About a month had elapsed since I bought the Belkin, but I still had the box and the receipt and decided to go back to Best Buy and try again. Since I didn’t have a good connection, I didn’t have the time to do the research I normally do before making an electronics purchase, and since I still had the “low-cost” mentality, I was trying not to just buy an Apple Extreme or Express, I upgraded to a Linksys Wireless-N Router. Seeing “Cisco” on the box bred some confidence to the decision given my experience with Cisco in the enterprise. It was on sale for twice what I paid for the Belkin, but it was an upgrade from G to N and would hopefully actually work.

 

 

Ok! Back home, plugged in, new SSID, new password, everyone connected (and a little crabby with the whole situation, myself included). Let’s get caught up on email, Facebook, ToonTown, check some movie times, etc. Two hours later, it was still working well, and the low-bandwidth connection from Comcast seemed speedy enough. Time to get out of the house and forget about it.

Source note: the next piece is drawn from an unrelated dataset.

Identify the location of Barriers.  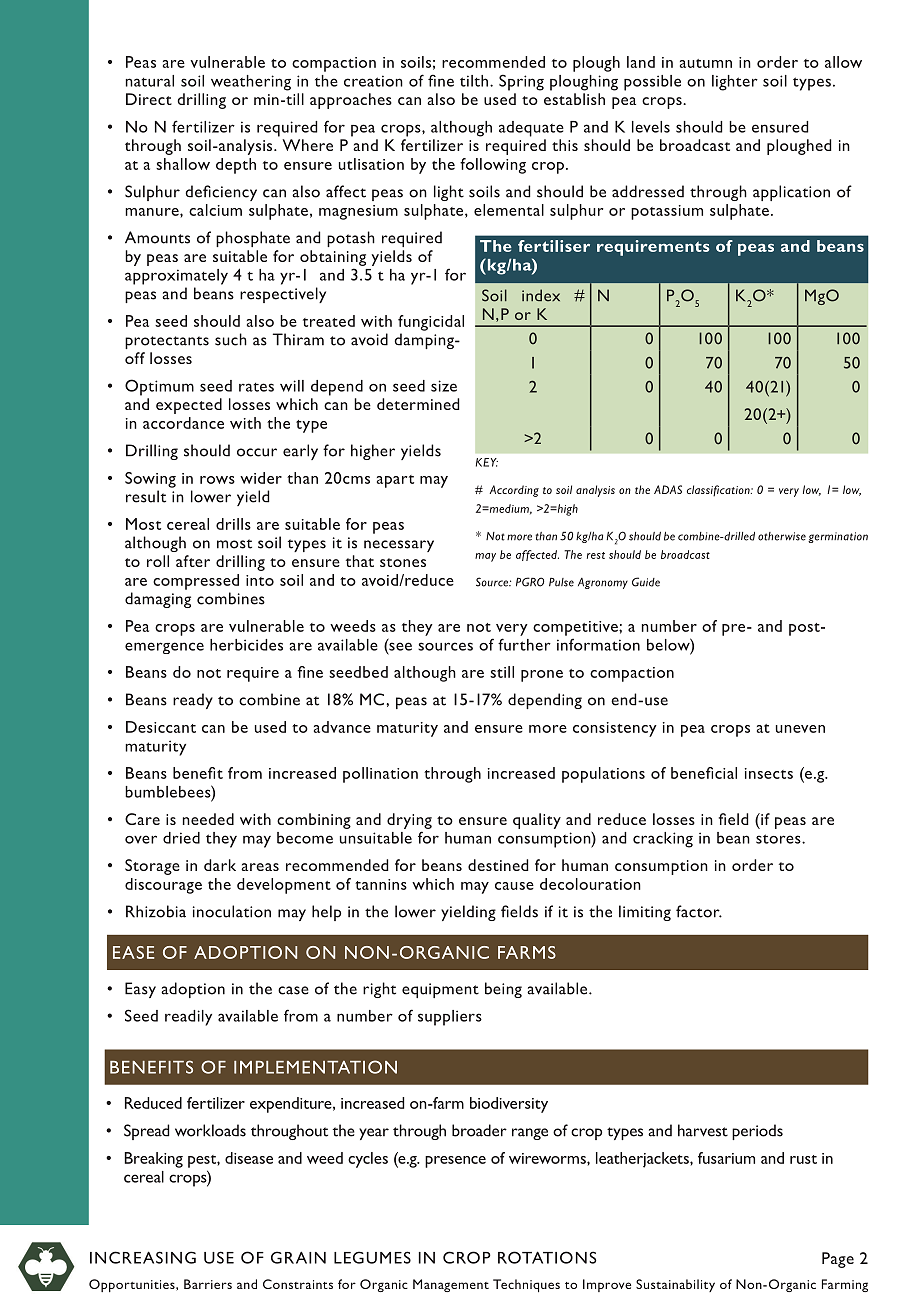
(208, 1284).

Naturally, the wireless was dead when we got home that night. It is a sign of just how connection-addicted you are when you are somewhere without a reliable connection. I love my iPhone and the 3G in metro-Detroit was very strong, but you still need a good laptop connection to really get your fix (it is too bad that iPhones don’t support tethering in the US yet; it is the only thing I miss about my BlackBerry). I plugged back into the router to do some more research, and learned that even the Linksys has some not-particular-positive review. Wow, that is surprising to me.

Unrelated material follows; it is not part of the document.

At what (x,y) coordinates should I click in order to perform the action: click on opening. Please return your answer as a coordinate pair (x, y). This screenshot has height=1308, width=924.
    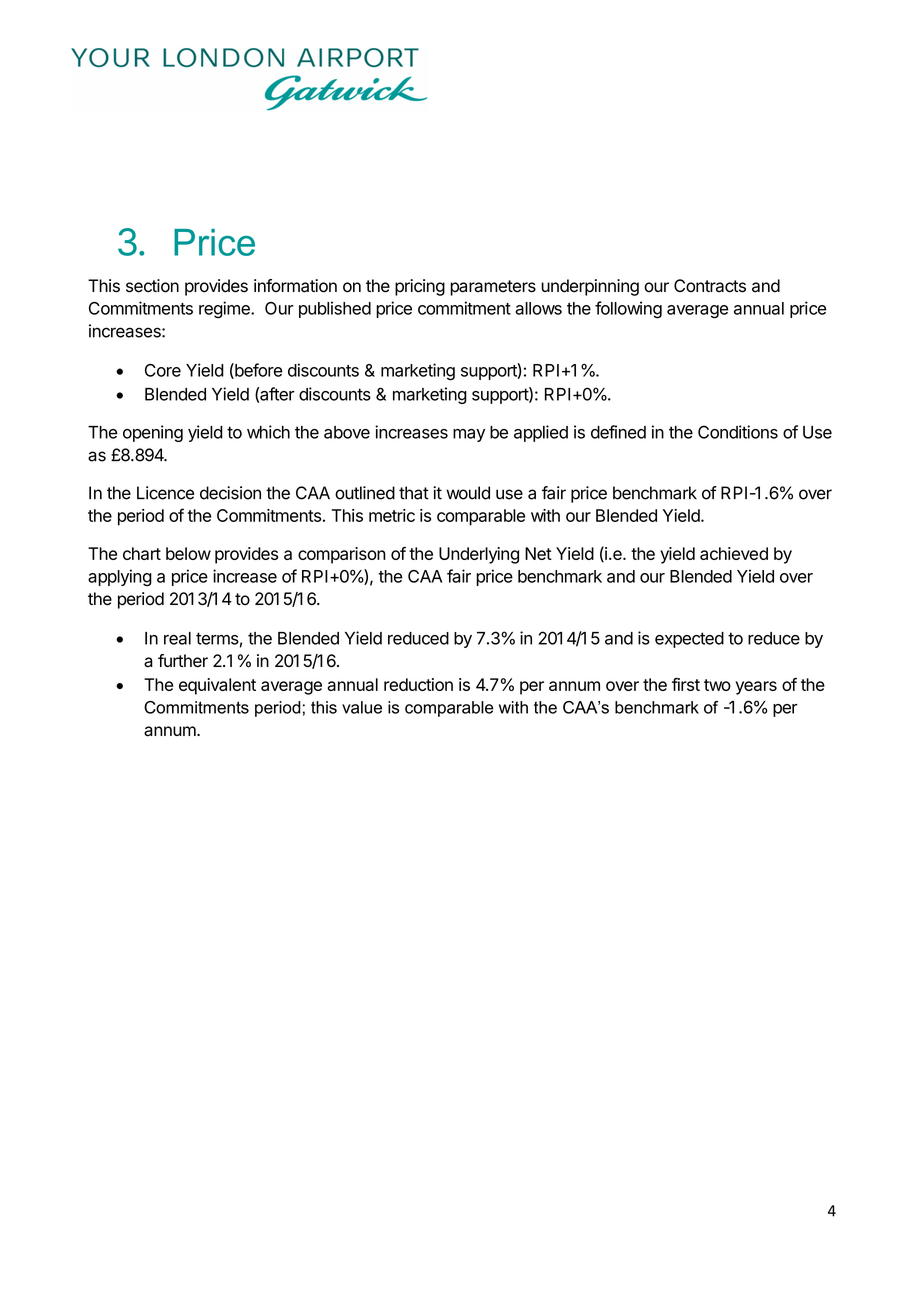
    Looking at the image, I should click on (153, 433).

But: uncle, white flag, I give. It would only be another $20 to upgrade to the AirPort Express, which should provide all the wireless energy that we need. Router back in the box, drive back to Best Buy (thankfully, there is a Starbucks on the way), Linksys returned to the same customer service representative who took back the Belkin (“You’re back already?”), Airport in hand (for, surprisingly, $10 more than they charge at the Apple Store, but I’m tired of driving around), back home, plugged-in, and, of course, it works. All evening. And in the morning. No restarts, no reboots, no familial crabbiness. Flawless bliss.

 

 

The ultimate solution is more expensive that what I was looking for: $25 * 12 = $300 / year for service, plus the $109 for the Express. If the original solution had worked, it would have been $120 / year and only $40 for the Belkin. At least I tried to save some cash. I failed, pretty fast, and in the process I reconfirmed that I am a fan of Best Buy and Apple.

And I reconfirmed that the fail fast model works.

The only lasting question is: How darn many times will I have to learn this lesson?